====== Извлечённый текст

Столько написано о горечи его последних лет и самоубийственном характере его чтений, что эта смерть должна представляться нам (и хочется думать, ему тоже) своевременным и даже благостным занавесом в сыгранной до конца пьесе. Смерть слепа, она многих обрывает и на середине реплики — и поэтому смерть Диккенса впрямь кажется исполненной особого смысла. Но она бессмыслица, если помнить, на чем стоял мир Диккенса. Диккенс «умер в упряжке», ибо его живой и энергичной натуре было свойственно искать и бороться до конца, и мы не должны утешаться сознанием, что его жизненный путь благополучно завершился в положенный срок. Думая о его смерти, мы должны каждую минуту помнить, какие сокровища потеряли, сколько он нам недодал. Современники чувствовали это лучше нас. Во всех уголках мира они оплакивали его смерть как личную и невосполнимую утрату. Мы напрасно поспешили объявить сентиментальным рисунок Льюка Филдса «Опустевшее кресло»: он достойно передает скорбное чувство пустоты, вызванное этой безвременной потерей. «Эдвин Друд» всегда останется волнующим напоминанием о том, что нам могли открыться совершенно новые горизонты. Нетленное наследие Диккенса — это бесконечно прекрасный и одухотворенный мир его романов, животворящий и неповторимый, вдохновлявший таких разных и самобытных писателей, как Достоевский и Доде, Гиссинг и Шоу, Пруст и Кафка, Конрад и Ивлин Во, — мир, оставшийся при этом Неподражаемым, как без ложной скромности называл себя сам Диккенс.

============
====== Учебный материал

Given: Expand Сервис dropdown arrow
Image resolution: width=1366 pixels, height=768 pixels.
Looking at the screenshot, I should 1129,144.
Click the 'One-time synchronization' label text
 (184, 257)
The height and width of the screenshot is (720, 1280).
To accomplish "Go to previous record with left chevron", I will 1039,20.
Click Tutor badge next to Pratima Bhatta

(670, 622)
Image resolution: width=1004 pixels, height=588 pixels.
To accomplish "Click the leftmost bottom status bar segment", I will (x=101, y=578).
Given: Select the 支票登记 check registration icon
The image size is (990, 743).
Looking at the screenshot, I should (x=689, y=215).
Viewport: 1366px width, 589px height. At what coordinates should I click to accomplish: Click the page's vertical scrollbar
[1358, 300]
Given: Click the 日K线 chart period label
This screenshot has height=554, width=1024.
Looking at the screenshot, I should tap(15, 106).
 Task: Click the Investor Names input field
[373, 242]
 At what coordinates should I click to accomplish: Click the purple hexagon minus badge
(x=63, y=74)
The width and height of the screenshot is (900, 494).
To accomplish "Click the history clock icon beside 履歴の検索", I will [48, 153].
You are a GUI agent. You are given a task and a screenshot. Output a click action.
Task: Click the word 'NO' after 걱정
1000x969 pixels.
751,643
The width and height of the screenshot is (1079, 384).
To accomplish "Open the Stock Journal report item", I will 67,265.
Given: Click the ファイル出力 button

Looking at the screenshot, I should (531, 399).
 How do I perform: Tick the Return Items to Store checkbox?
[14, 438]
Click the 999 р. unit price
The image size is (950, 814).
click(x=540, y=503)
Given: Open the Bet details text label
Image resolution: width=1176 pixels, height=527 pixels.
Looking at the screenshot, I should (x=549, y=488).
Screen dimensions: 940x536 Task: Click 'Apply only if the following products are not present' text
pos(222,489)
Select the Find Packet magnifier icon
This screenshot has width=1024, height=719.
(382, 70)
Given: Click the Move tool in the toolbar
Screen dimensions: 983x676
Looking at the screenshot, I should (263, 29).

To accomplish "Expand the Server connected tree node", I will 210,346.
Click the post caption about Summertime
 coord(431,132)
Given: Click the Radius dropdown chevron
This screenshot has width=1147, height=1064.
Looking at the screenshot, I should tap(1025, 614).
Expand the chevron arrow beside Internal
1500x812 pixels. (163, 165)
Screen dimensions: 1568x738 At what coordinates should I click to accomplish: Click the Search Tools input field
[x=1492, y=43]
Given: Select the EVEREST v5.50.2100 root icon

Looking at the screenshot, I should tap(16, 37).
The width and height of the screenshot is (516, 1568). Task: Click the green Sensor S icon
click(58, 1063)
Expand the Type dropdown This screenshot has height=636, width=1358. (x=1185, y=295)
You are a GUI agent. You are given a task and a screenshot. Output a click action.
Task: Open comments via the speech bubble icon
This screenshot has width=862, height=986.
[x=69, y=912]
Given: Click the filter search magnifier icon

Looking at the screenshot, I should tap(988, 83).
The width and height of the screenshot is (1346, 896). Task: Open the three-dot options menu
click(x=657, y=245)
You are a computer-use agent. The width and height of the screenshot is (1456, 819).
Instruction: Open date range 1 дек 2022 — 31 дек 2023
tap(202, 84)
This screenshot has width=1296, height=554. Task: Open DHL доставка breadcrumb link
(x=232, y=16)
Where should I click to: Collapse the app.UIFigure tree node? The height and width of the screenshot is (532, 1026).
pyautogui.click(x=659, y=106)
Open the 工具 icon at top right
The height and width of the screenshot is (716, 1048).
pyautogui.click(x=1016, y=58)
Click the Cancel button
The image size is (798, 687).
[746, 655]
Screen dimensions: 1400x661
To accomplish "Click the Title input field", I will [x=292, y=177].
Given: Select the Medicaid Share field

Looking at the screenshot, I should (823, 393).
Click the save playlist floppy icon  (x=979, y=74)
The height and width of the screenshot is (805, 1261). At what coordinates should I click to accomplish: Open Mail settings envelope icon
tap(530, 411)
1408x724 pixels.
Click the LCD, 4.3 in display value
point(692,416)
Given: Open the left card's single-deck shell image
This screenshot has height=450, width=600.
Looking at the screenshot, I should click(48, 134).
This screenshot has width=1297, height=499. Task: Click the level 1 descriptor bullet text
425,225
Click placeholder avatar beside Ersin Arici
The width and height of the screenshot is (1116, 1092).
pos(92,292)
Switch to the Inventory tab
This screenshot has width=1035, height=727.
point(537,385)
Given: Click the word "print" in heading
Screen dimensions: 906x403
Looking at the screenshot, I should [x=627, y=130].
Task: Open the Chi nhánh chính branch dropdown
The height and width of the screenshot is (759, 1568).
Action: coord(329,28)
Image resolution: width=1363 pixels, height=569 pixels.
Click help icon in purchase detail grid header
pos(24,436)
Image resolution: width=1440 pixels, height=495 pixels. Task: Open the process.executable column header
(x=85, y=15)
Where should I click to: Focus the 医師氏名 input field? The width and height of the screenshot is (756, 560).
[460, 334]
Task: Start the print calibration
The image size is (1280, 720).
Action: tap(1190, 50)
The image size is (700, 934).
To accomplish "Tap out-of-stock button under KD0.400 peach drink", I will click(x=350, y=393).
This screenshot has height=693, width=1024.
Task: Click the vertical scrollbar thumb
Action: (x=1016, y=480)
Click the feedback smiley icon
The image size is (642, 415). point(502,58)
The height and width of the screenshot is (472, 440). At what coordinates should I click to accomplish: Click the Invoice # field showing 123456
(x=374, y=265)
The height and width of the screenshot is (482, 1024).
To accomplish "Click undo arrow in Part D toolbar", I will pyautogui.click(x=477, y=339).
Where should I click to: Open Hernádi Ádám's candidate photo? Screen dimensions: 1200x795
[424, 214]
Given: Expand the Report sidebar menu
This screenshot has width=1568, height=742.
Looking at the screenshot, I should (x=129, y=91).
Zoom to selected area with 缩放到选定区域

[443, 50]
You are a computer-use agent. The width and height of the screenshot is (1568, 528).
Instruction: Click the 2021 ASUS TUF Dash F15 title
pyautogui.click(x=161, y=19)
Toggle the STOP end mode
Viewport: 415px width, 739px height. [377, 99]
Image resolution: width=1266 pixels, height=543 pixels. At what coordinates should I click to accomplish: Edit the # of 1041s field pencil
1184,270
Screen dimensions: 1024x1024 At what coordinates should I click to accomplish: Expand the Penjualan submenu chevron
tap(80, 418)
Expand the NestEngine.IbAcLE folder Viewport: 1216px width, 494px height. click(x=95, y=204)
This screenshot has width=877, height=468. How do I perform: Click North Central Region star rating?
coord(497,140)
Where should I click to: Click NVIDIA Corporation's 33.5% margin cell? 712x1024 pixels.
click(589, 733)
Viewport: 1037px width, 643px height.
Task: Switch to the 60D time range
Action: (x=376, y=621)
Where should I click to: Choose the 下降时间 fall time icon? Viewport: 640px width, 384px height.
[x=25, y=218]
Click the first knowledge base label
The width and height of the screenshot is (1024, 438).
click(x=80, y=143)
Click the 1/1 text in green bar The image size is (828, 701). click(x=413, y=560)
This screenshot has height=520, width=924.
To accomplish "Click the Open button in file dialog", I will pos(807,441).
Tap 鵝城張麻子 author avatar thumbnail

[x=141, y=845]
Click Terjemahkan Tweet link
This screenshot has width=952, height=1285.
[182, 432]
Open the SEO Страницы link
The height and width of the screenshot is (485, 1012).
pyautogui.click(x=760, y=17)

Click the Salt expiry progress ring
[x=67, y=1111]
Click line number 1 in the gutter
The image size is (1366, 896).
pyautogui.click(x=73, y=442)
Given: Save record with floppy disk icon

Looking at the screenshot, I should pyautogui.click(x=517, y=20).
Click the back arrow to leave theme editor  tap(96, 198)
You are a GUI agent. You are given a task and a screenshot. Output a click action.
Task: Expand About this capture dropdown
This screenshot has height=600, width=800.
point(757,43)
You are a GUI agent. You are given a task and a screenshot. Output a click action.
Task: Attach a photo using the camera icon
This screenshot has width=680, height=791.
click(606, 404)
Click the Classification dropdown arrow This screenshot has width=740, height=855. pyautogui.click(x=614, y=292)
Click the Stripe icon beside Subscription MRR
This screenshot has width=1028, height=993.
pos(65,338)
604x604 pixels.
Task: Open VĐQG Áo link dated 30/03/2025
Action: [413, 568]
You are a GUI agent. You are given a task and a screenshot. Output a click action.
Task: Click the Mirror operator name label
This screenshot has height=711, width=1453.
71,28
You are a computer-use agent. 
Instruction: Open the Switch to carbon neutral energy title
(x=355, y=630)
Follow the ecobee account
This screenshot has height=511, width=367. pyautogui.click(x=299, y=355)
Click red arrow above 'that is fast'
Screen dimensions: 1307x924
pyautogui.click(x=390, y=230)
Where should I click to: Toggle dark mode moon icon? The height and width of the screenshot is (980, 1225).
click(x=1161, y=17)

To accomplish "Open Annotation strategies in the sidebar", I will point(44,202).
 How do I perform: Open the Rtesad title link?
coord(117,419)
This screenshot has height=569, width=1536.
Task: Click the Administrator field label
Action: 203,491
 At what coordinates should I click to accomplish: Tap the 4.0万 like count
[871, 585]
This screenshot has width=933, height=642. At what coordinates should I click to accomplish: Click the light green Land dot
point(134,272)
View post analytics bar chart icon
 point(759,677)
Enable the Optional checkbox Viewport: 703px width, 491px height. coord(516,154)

============

Как называется рисунок Льюка Филдса, упомянутый в тексте о смерти Диккенса?

«Опустевшее кресло».